> **The task**:
Rewrite these items with every "computer-use agent" swapped for "screen assistant", and leave everything else unchanged.

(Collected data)
———

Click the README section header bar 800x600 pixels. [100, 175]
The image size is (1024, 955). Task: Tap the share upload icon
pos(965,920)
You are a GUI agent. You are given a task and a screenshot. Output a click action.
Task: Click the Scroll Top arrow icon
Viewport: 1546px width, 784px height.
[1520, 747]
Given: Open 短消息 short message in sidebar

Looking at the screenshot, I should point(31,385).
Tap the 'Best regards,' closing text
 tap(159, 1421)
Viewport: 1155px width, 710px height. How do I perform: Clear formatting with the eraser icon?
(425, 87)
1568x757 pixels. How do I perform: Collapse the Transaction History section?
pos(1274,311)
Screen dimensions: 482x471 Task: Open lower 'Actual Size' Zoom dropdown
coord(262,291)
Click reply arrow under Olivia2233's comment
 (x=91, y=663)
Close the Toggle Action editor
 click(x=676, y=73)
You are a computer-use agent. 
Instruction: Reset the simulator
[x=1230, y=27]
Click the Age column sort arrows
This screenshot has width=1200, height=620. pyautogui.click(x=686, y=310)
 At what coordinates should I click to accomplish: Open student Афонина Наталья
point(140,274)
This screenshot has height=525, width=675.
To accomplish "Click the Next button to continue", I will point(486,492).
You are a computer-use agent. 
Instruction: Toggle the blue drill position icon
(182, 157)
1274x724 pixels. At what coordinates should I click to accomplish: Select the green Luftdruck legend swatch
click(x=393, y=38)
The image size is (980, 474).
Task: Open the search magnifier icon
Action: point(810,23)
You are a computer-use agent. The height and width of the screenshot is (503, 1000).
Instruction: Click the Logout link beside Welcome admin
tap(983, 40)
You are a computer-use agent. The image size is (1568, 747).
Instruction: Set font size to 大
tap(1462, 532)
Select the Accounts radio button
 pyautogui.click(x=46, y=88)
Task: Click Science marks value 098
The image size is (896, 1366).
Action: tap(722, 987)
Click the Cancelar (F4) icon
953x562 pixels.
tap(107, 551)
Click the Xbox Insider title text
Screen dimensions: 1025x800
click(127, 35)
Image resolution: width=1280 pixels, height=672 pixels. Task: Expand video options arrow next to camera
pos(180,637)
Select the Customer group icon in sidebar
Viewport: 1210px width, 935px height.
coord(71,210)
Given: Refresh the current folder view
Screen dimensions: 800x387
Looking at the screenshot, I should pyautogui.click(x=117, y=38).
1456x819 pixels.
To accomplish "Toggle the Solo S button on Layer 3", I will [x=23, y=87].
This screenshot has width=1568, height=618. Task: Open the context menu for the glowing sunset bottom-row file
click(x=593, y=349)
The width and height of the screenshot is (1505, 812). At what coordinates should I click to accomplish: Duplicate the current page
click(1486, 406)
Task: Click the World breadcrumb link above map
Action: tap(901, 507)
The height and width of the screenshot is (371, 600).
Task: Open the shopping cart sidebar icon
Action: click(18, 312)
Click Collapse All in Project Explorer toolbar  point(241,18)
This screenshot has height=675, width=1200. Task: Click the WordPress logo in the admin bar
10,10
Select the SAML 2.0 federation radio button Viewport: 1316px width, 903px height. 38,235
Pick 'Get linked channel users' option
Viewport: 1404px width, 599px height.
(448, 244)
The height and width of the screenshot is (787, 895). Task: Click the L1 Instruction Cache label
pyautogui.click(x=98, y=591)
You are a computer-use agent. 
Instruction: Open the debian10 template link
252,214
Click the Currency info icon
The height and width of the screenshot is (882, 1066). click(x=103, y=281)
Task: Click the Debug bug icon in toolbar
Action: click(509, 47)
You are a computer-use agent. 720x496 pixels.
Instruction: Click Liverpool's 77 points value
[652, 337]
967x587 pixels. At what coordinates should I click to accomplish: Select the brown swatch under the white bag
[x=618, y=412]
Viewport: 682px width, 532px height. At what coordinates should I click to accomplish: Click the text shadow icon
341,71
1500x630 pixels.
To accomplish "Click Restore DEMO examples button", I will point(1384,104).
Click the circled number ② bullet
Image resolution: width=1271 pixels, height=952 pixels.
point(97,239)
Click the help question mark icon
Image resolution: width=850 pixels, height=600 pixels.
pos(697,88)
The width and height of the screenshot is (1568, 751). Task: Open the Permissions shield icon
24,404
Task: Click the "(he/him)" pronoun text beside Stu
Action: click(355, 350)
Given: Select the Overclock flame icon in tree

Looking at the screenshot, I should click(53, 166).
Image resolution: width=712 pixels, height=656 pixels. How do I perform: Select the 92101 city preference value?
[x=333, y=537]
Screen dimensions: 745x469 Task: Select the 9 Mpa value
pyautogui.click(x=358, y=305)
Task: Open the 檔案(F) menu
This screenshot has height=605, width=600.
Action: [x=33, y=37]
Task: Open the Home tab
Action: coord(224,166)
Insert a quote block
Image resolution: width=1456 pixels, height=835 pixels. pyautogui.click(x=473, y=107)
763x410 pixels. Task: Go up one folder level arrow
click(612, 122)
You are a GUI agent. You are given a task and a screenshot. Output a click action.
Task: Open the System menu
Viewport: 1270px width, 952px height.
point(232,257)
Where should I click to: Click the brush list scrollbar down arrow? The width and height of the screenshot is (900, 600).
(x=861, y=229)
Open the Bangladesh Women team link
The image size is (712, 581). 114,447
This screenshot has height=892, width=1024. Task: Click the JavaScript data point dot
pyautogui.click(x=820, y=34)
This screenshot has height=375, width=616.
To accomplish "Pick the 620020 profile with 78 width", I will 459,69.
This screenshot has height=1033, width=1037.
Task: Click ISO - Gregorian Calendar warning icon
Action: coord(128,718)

———

> **Exercise response**:
Click the README section header bar 800x600 pixels. [100, 175]
The image size is (1024, 955). Task: Tap the share upload icon
pos(965,920)
You are a GUI agent. You are given a task and a screenshot. Output a click action.
Task: Click the Scroll Top arrow icon
Viewport: 1546px width, 784px height.
[1520, 747]
Given: Open 短消息 short message in sidebar

Looking at the screenshot, I should point(31,385).
Tap the 'Best regards,' closing text
 tap(159, 1421)
Viewport: 1155px width, 710px height. How do I perform: Clear formatting with the eraser icon?
(425, 87)
1568x757 pixels. How do I perform: Collapse the Transaction History section?
pos(1274,311)
Screen dimensions: 482x471 Task: Open lower 'Actual Size' Zoom dropdown
coord(262,291)
Click reply arrow under Olivia2233's comment
 (x=91, y=663)
Close the Toggle Action editor
 click(x=676, y=73)
You are a screen assistant. 
Instruction: Reset the simulator
[x=1230, y=27]
Click the Age column sort arrows
This screenshot has width=1200, height=620. pyautogui.click(x=686, y=310)
 At what coordinates should I click to accomplish: Open student Афонина Наталья
point(140,274)
This screenshot has height=525, width=675.
To accomplish "Click the Next button to continue", I will point(486,492).
You are a screen assistant. 
Instruction: Toggle the blue drill position icon
(182, 157)
1274x724 pixels. At what coordinates should I click to accomplish: Select the green Luftdruck legend swatch
click(x=393, y=38)
The image size is (980, 474).
Task: Open the search magnifier icon
Action: point(810,23)
You are a screen assistant. The height and width of the screenshot is (503, 1000).
Instruction: Click the Logout link beside Welcome admin
tap(983, 40)
You are a screen assistant. The image size is (1568, 747).
Instruction: Set font size to 大
tap(1462, 532)
Select the Accounts radio button
 pyautogui.click(x=46, y=88)
Task: Click Science marks value 098
The image size is (896, 1366).
Action: tap(722, 987)
Click the Cancelar (F4) icon
953x562 pixels.
tap(107, 551)
Click the Xbox Insider title text
Screen dimensions: 1025x800
click(127, 35)
Image resolution: width=1280 pixels, height=672 pixels. Task: Expand video options arrow next to camera
pos(180,637)
Select the Customer group icon in sidebar
Viewport: 1210px width, 935px height.
coord(71,210)
Given: Refresh the current folder view
Screen dimensions: 800x387
Looking at the screenshot, I should pyautogui.click(x=117, y=38).
1456x819 pixels.
To accomplish "Toggle the Solo S button on Layer 3", I will [x=23, y=87].
This screenshot has width=1568, height=618. Task: Open the context menu for the glowing sunset bottom-row file
click(x=593, y=349)
The width and height of the screenshot is (1505, 812). At what coordinates should I click to accomplish: Duplicate the current page
click(1486, 406)
Task: Click the World breadcrumb link above map
Action: tap(901, 507)
The height and width of the screenshot is (371, 600).
Task: Open the shopping cart sidebar icon
Action: click(18, 312)
Click Collapse All in Project Explorer toolbar  point(241,18)
This screenshot has height=675, width=1200. Task: Click the WordPress logo in the admin bar
10,10
Select the SAML 2.0 federation radio button Viewport: 1316px width, 903px height. 38,235
Pick 'Get linked channel users' option
Viewport: 1404px width, 599px height.
(448, 244)
The height and width of the screenshot is (787, 895). Task: Click the L1 Instruction Cache label
pyautogui.click(x=98, y=591)
You are a screen assistant. 
Instruction: Open the debian10 template link
252,214
Click the Currency info icon
The height and width of the screenshot is (882, 1066). click(x=103, y=281)
Task: Click the Debug bug icon in toolbar
Action: click(509, 47)
You are a screen assistant. 720x496 pixels.
Instruction: Click Liverpool's 77 points value
[652, 337]
967x587 pixels. At what coordinates should I click to accomplish: Select the brown swatch under the white bag
[x=618, y=412]
Viewport: 682px width, 532px height. At what coordinates should I click to accomplish: Click the text shadow icon
341,71
1500x630 pixels.
To accomplish "Click Restore DEMO examples button", I will point(1384,104).
Click the circled number ② bullet
Image resolution: width=1271 pixels, height=952 pixels.
point(97,239)
Click the help question mark icon
Image resolution: width=850 pixels, height=600 pixels.
pos(697,88)
The width and height of the screenshot is (1568, 751). Task: Open the Permissions shield icon
24,404
Task: Click the "(he/him)" pronoun text beside Stu
Action: click(355, 350)
Given: Select the Overclock flame icon in tree

Looking at the screenshot, I should click(53, 166).
Image resolution: width=712 pixels, height=656 pixels. How do I perform: Select the 92101 city preference value?
[x=333, y=537]
Screen dimensions: 745x469 Task: Select the 9 Mpa value
pyautogui.click(x=358, y=305)
Task: Open the 檔案(F) menu
This screenshot has height=605, width=600.
Action: [x=33, y=37]
Task: Open the Home tab
Action: coord(224,166)
Insert a quote block
Image resolution: width=1456 pixels, height=835 pixels. pyautogui.click(x=473, y=107)
763x410 pixels. Task: Go up one folder level arrow
click(612, 122)
You are a GUI agent. You are given a task and a screenshot. Output a click action.
Task: Open the System menu
Viewport: 1270px width, 952px height.
point(232,257)
Where should I click to: Click the brush list scrollbar down arrow? The width and height of the screenshot is (900, 600).
(x=861, y=229)
Open the Bangladesh Women team link
The image size is (712, 581). 114,447
This screenshot has height=892, width=1024. Task: Click the JavaScript data point dot
pyautogui.click(x=820, y=34)
This screenshot has height=375, width=616.
To accomplish "Pick the 620020 profile with 78 width", I will 459,69.
This screenshot has height=1033, width=1037.
Task: Click ISO - Gregorian Calendar warning icon
Action: coord(128,718)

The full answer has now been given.